Brief: Return the listing in full, word for word.

^^^^

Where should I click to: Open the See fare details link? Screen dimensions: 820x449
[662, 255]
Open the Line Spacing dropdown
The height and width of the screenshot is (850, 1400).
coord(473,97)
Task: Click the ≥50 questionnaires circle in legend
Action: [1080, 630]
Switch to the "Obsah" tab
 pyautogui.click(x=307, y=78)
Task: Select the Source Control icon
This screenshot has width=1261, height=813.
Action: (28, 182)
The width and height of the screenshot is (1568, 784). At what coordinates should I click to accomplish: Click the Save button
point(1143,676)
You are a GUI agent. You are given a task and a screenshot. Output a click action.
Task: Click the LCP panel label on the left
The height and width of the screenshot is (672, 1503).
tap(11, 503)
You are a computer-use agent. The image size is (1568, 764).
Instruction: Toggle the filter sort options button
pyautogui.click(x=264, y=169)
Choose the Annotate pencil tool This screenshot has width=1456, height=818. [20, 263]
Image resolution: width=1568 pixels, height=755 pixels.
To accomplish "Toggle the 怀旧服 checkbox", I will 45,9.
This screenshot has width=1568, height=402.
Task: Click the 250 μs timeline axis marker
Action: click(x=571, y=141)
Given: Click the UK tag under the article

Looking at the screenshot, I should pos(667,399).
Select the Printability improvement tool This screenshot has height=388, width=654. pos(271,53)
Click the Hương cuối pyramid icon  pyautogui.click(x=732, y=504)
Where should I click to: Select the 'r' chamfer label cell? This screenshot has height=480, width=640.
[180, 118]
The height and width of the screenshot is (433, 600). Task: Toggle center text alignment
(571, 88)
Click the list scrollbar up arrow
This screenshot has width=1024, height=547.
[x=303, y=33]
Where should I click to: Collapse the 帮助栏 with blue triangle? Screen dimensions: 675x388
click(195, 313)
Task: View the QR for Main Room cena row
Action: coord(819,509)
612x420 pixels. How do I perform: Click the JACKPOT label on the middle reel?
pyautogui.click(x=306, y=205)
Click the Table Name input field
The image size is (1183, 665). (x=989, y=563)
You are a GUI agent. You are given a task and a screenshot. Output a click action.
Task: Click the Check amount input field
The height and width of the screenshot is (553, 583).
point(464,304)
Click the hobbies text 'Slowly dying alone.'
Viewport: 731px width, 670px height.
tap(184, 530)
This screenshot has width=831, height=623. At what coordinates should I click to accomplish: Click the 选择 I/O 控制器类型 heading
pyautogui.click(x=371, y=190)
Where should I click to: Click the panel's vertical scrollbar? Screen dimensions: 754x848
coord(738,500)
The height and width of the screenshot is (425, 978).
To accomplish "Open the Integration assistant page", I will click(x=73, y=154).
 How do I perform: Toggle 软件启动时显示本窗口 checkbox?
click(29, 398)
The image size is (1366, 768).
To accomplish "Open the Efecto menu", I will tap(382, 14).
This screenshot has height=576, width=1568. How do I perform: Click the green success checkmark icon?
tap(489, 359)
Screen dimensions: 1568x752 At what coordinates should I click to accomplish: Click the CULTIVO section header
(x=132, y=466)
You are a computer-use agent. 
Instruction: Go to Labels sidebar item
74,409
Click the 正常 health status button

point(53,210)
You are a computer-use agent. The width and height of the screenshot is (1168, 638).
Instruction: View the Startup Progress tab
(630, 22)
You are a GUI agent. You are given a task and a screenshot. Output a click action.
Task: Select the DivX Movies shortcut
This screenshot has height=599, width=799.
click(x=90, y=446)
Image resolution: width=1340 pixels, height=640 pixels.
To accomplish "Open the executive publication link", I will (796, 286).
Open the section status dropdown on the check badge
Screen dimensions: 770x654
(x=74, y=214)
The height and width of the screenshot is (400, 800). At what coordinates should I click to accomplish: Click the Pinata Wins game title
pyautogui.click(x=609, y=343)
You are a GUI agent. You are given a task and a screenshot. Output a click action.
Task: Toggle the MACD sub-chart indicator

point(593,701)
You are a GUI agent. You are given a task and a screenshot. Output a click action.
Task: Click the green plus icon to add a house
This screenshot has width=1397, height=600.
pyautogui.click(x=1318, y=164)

^^^^

Response box:
Where should I click to: Open the See fare details link? Screen dimensions: 820x449
[662, 255]
Open the Line Spacing dropdown
The height and width of the screenshot is (850, 1400).
coord(473,97)
Task: Click the ≥50 questionnaires circle in legend
Action: [1080, 630]
Switch to the "Obsah" tab
 pyautogui.click(x=307, y=78)
Task: Select the Source Control icon
This screenshot has width=1261, height=813.
Action: (28, 182)
The width and height of the screenshot is (1568, 784). At what coordinates should I click to accomplish: Click the Save button
point(1143,676)
You are a GUI agent. You are given a task and a screenshot. Output a click action.
Task: Click the LCP panel label on the left
The height and width of the screenshot is (672, 1503).
tap(11, 503)
You are a computer-use agent. The image size is (1568, 764).
Instruction: Toggle the filter sort options button
pyautogui.click(x=264, y=169)
Choose the Annotate pencil tool This screenshot has width=1456, height=818. [20, 263]
Image resolution: width=1568 pixels, height=755 pixels.
To accomplish "Toggle the 怀旧服 checkbox", I will 45,9.
This screenshot has width=1568, height=402.
Task: Click the 250 μs timeline axis marker
Action: click(x=571, y=141)
Given: Click the UK tag under the article

Looking at the screenshot, I should pos(667,399).
Select the Printability improvement tool This screenshot has height=388, width=654. pos(271,53)
Click the Hương cuối pyramid icon  pyautogui.click(x=732, y=504)
Where should I click to: Select the 'r' chamfer label cell? This screenshot has height=480, width=640.
[180, 118]
The height and width of the screenshot is (433, 600). Task: Toggle center text alignment
(571, 88)
Click the list scrollbar up arrow
This screenshot has width=1024, height=547.
[x=303, y=33]
Where should I click to: Collapse the 帮助栏 with blue triangle? Screen dimensions: 675x388
click(195, 313)
Task: View the QR for Main Room cena row
Action: coord(819,509)
612x420 pixels. How do I perform: Click the JACKPOT label on the middle reel?
pyautogui.click(x=306, y=205)
Click the Table Name input field
The image size is (1183, 665). (x=989, y=563)
You are a GUI agent. You are given a task and a screenshot. Output a click action.
Task: Click the Check amount input field
The height and width of the screenshot is (553, 583).
point(464,304)
Click the hobbies text 'Slowly dying alone.'
Viewport: 731px width, 670px height.
tap(184, 530)
This screenshot has width=831, height=623. At what coordinates should I click to accomplish: Click the 选择 I/O 控制器类型 heading
pyautogui.click(x=371, y=190)
Where should I click to: Click the panel's vertical scrollbar? Screen dimensions: 754x848
coord(738,500)
The height and width of the screenshot is (425, 978).
To accomplish "Open the Integration assistant page", I will click(x=73, y=154).
 How do I perform: Toggle 软件启动时显示本窗口 checkbox?
click(29, 398)
The image size is (1366, 768).
To accomplish "Open the Efecto menu", I will tap(382, 14).
This screenshot has height=576, width=1568. How do I perform: Click the green success checkmark icon?
tap(489, 359)
Screen dimensions: 1568x752 At what coordinates should I click to accomplish: Click the CULTIVO section header
(x=132, y=466)
You are a computer-use agent. 
Instruction: Go to Labels sidebar item
74,409
Click the 正常 health status button

point(53,210)
You are a computer-use agent. The width and height of the screenshot is (1168, 638).
Instruction: View the Startup Progress tab
(630, 22)
You are a GUI agent. You are given a task and a screenshot. Output a click action.
Task: Select the DivX Movies shortcut
This screenshot has height=599, width=799.
click(x=90, y=446)
Image resolution: width=1340 pixels, height=640 pixels.
To accomplish "Open the executive publication link", I will (796, 286).
Open the section status dropdown on the check badge
Screen dimensions: 770x654
(x=74, y=214)
The height and width of the screenshot is (400, 800). At what coordinates should I click to accomplish: Click the Pinata Wins game title
pyautogui.click(x=609, y=343)
You are a GUI agent. You are given a task and a screenshot. Output a click action.
Task: Toggle the MACD sub-chart indicator

point(593,701)
You are a GUI agent. You are given a task and a screenshot. Output a click action.
Task: Click the green plus icon to add a house
This screenshot has width=1397, height=600.
pyautogui.click(x=1318, y=164)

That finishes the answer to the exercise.